To see why, add the row and column totals:
16 | 6 | R1 = 22 |
9 | 15 | R2 = 24 |
C1 = 25 | C2 = 21 | N = 46 |
For independence i.e. no influence of area on the number of contracts we expect the same ratio of mining contracts in both columns:
$$\frac{E_{1,1}}{C_1} = \frac{E_{1,2}}{C_2} = \frac{R_1}{N}$$which of cource means that
$$E_{1,1} = \frac{R_1 C_1}{N}$$Now we can calculate the expected values:
%%R
N=a+b+c+d
e11=(a+b)*(a+c)/N
e12=(b+a)*(b+d)/N
e21=(c+d)*(c+a)/N
e22=(d+c)*(d+b)/N
c(e11,e12,e21,e22)
[1] 11.95652 e12 [1] 10.04348 e21 [1] 13.04348 e22 [1] 10.95652
With the observed and expected values we can compute the test statistic:
%%R
(a-e11)^2/e11 + (b-e12)^2/e12 + (c-e21)^2/e21 + (d-e22)^2/e22
To find the critical values for a given significance level we need the degrees of freedom. Since we have 2 rows and 2 columns there are (r-1)(c-1) = 1 degrees of freedom.
Think of degrees of freedom as pieces of independent information. The row and column sums in the distribution are given; once $O_{1,1}$ is set everything else falls into place; therefore, there is only one value that is 'free to change'.
Without the help of R the calculation of the p-value for given Chi-square and df is somewhat tedious; on the other hand, for testing purposes we only need critical values which can be looked up in the table in the previous section.
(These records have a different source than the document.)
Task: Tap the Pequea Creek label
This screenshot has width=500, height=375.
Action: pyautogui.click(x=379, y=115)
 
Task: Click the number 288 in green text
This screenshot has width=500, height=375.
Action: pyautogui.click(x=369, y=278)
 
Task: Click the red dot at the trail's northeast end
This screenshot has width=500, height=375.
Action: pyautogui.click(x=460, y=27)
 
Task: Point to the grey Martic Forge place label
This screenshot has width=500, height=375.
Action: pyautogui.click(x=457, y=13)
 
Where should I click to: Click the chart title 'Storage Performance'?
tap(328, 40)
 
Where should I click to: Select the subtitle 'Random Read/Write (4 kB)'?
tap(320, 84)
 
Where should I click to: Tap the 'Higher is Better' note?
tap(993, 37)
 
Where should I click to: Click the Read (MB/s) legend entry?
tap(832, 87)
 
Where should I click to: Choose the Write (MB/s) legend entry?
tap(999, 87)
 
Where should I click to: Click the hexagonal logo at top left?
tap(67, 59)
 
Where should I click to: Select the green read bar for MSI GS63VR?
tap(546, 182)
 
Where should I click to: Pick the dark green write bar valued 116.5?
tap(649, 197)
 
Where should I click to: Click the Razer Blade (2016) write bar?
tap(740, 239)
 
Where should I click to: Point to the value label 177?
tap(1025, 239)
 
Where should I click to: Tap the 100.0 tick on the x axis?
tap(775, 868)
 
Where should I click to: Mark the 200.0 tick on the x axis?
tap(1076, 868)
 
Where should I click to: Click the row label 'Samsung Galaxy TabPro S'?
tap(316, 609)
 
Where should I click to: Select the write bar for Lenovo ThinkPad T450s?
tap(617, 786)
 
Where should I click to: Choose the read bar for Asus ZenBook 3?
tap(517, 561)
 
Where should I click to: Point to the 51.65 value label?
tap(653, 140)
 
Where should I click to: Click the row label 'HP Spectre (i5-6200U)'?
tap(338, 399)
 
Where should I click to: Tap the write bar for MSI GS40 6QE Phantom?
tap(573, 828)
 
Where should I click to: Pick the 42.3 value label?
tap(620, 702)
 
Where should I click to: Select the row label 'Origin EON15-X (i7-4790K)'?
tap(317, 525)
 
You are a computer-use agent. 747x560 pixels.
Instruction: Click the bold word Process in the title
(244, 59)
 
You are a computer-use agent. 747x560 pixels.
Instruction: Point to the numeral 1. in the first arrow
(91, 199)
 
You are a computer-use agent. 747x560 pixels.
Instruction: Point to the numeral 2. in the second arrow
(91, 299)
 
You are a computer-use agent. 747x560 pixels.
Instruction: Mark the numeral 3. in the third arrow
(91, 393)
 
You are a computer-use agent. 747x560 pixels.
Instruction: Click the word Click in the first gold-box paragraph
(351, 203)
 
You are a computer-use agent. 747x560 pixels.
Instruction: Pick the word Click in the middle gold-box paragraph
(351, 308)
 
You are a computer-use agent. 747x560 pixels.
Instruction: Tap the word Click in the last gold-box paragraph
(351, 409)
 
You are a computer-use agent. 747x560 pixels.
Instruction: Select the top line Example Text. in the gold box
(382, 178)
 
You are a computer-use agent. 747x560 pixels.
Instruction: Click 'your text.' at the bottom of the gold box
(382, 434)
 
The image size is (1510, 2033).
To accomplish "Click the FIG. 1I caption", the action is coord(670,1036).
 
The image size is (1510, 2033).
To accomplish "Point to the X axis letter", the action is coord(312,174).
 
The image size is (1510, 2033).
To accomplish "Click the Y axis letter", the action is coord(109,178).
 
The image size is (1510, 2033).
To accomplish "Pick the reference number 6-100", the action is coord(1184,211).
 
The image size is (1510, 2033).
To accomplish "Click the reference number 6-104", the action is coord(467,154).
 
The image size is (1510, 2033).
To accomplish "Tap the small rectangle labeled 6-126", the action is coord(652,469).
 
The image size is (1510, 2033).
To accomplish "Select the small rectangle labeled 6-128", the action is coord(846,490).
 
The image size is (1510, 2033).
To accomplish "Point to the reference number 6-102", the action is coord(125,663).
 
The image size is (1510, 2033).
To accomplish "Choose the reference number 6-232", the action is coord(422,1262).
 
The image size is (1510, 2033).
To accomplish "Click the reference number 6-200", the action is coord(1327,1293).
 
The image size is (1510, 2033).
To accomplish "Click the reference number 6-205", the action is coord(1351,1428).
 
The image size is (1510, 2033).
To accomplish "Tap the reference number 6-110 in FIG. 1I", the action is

E.g. for a significance level of $\alpha = 0.05$ and df = 1
we learn the critical value of 3.841 from the table
we see that $5.741039 > 3.841$
therefore we reject the null hypothesis at $\alpha = 0.05$
However, for $\alpha = 0.01$ and df = 1
the critical value from the table is 6.635
and since $5.741039 < 6.635$
we do not reject the null hypothesis at $\alpha = 0.01$
The Yate's correction applies to 2 x 2 tables and simply substracts 0.5 from each difference, and the test statistic becomes
$$\sum \frac{(|O_i - E_i| - 0.5)^2}{E_i}$$Including the Yate's correction changes the value of the test statistic but not the conclusions in this case:
%%R
chisq.test(matrix(c(a,b,c,d),nrow=2, byrow=T), correct=T)